Unearthed takes place far in the future and while it doesn’t go into details about what happened, it’s clear that mankind has not only destroyed the environment, but also used up pretty much all of our energy supplies. The population has gotten so out of control that the government limits the number of kids a couple can have, particularly in large countries like the U.S.A. And as for government, all people of earth are under the leadership of the International Alliance.
Several decades before the story starts, earth received a transmission from a planet in Alpha Centauri called Gaia from a race that called themselves the “Undying.” It was sent hundreds of thousands of years ago, before mankind had evolved beyond cave dwellings, and was sent in mathematical code. The IA has since deployed a few research missions to Gaia and even brought back some advanced alien technology, which is being used to power large cities like L.A.

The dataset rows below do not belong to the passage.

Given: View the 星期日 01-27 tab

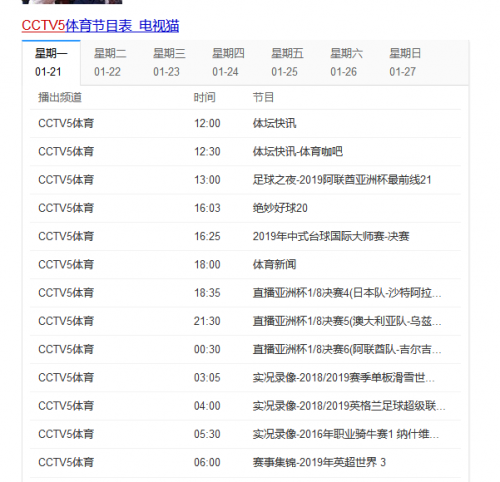Looking at the screenshot, I should tap(405, 62).
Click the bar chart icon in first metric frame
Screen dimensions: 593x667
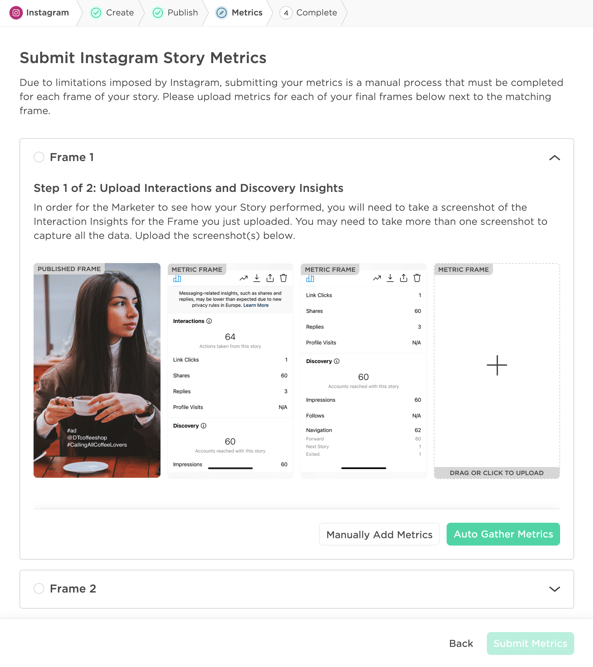177,279
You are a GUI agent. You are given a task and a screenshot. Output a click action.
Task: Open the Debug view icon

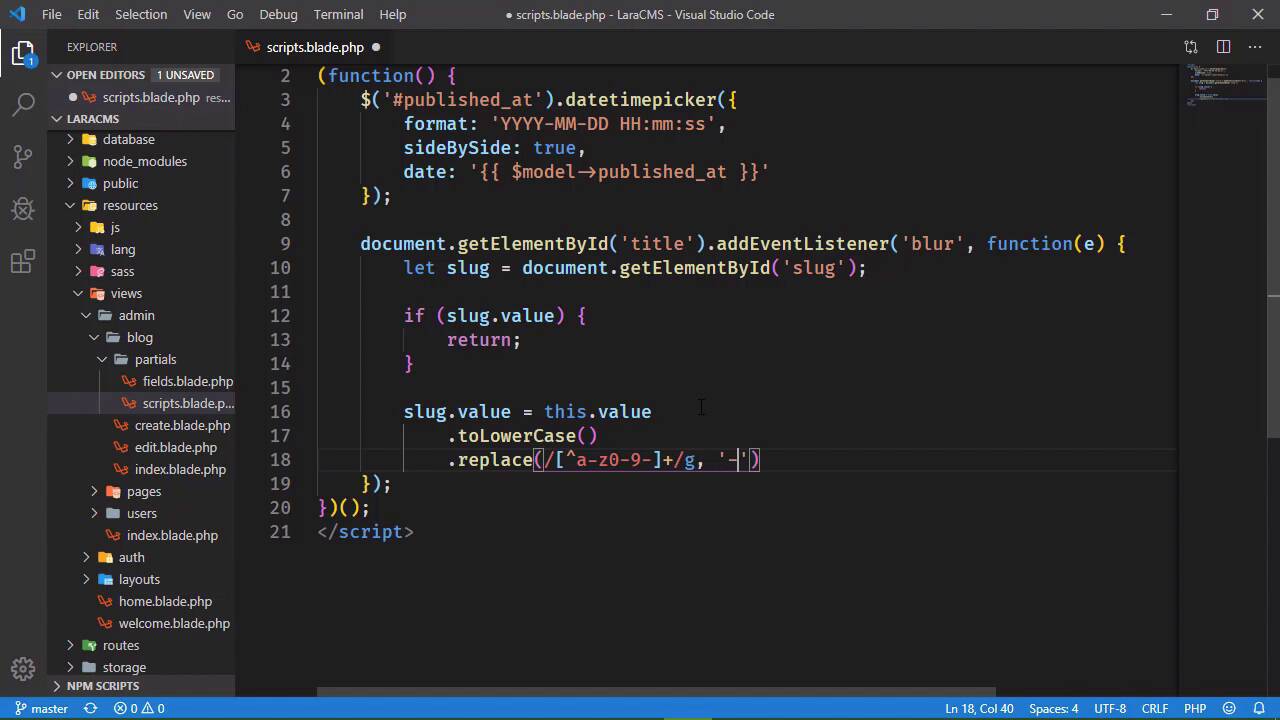pos(23,209)
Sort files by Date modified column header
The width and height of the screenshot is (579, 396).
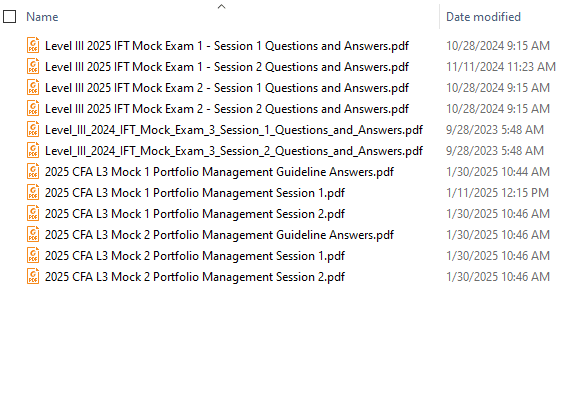tap(483, 17)
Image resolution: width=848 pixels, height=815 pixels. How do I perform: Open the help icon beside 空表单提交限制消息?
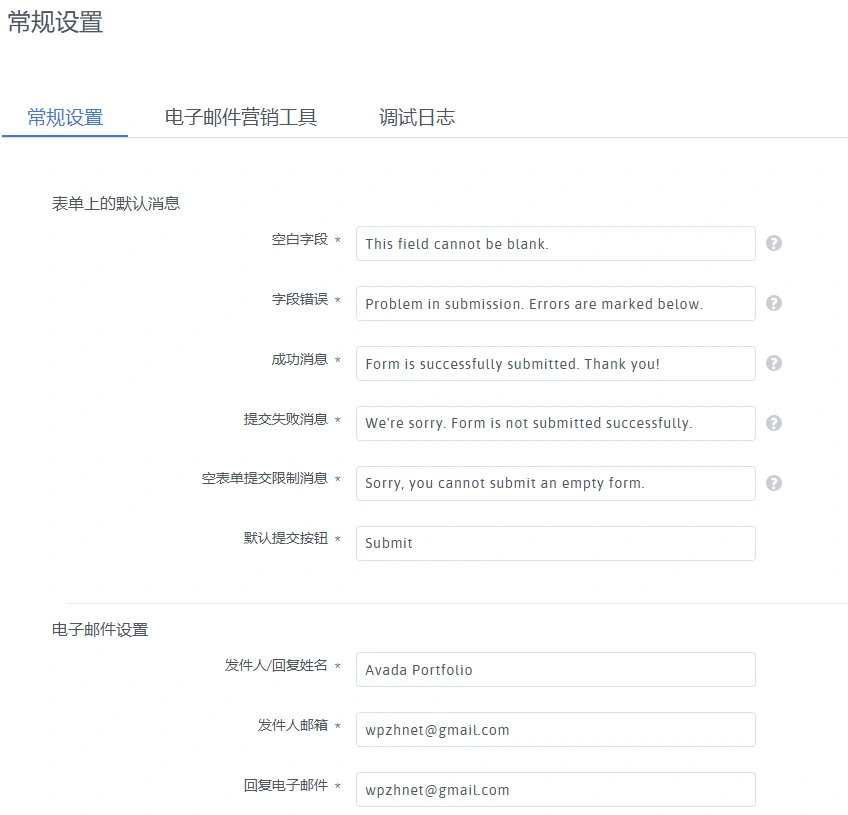pyautogui.click(x=773, y=483)
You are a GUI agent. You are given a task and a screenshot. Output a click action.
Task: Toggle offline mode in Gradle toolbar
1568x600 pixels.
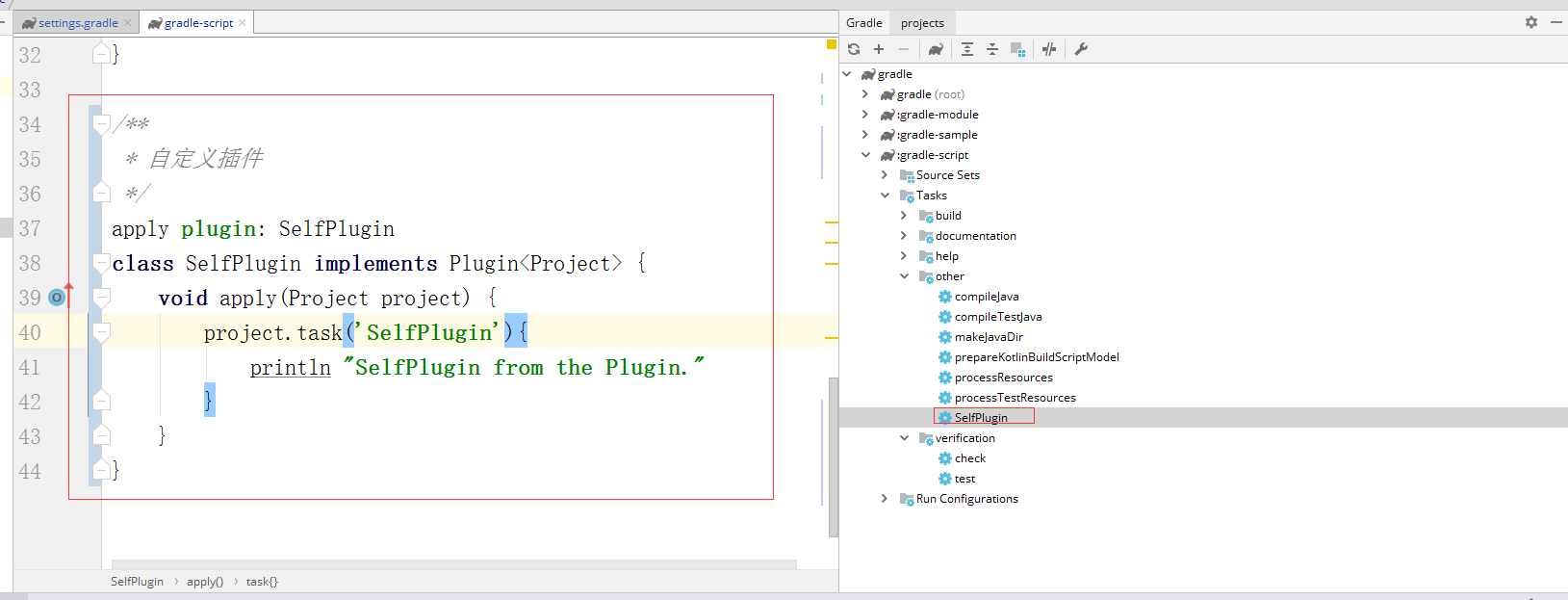tap(1049, 49)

Amelia is the main character, a sixteen year old girl from Chicago who is desperate to free her contraband younger sister from the forced slavery she’s been placed in, which is what the International Alliance does to punish families who outgrew their regulatory limits. Mia has turned to scavenging, finding items of value in ruins all over her city in an effort to buy back her sister. And when an offer to scavenge the ancient temples on Gaia offers itself to her, she can’t pass up such a lucrative prospect.
It’s actually unfair to call Amelia the main character because there’s also Jules, a prep school boy from Oxford whose just a few years older than her. Each chapter bounces back and forth between their points of view, an interesting storytelling device that gives readers two sides to this interesting story. Jules’ father was an archeologist who claimed there was a secret secondary code in the Undying’s final transmission, a plea for help to the cosmos, that actually warned humans that exploring their home world would prove fatal. That code also included the equation for a nautilus cone (and Jules’ uncommon name is the same as the author of 20,000 Leagues Under the Sea, Jules Verne).

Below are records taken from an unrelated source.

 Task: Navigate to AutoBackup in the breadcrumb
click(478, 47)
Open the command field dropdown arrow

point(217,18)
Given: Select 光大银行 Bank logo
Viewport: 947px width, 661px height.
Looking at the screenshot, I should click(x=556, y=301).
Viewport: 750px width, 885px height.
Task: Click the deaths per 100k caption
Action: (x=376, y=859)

Mia has been exploring random temples on Gaia, mostly following other scavengers, but when Jules lands practically in her lap and can’t find the educated party he intended to meet up with, she joins him to an as yet undiscovered temple that he believed the secondary code was talking about. Once inside, they will have to navigate through perilous tests of might and mind, all while dodging a ruthless team who expects treasure awaiting the hidden temple. But what Mia and Jules discover is beyond what either of them could have imagined.
Unearthed takes so many left turns and it wasn’t until the cliffhanger ending that I looked more into it, discovering that it is the first of two planned books. At various times, I was on the edge of my seat, unable to put it down. It’s no surprise that Hollywood has already made note of this fun read, with a studio and director already attached for a possible film adaptation. If you’re looking for an exciting read to kickstart the new year, look no further than Unearthed.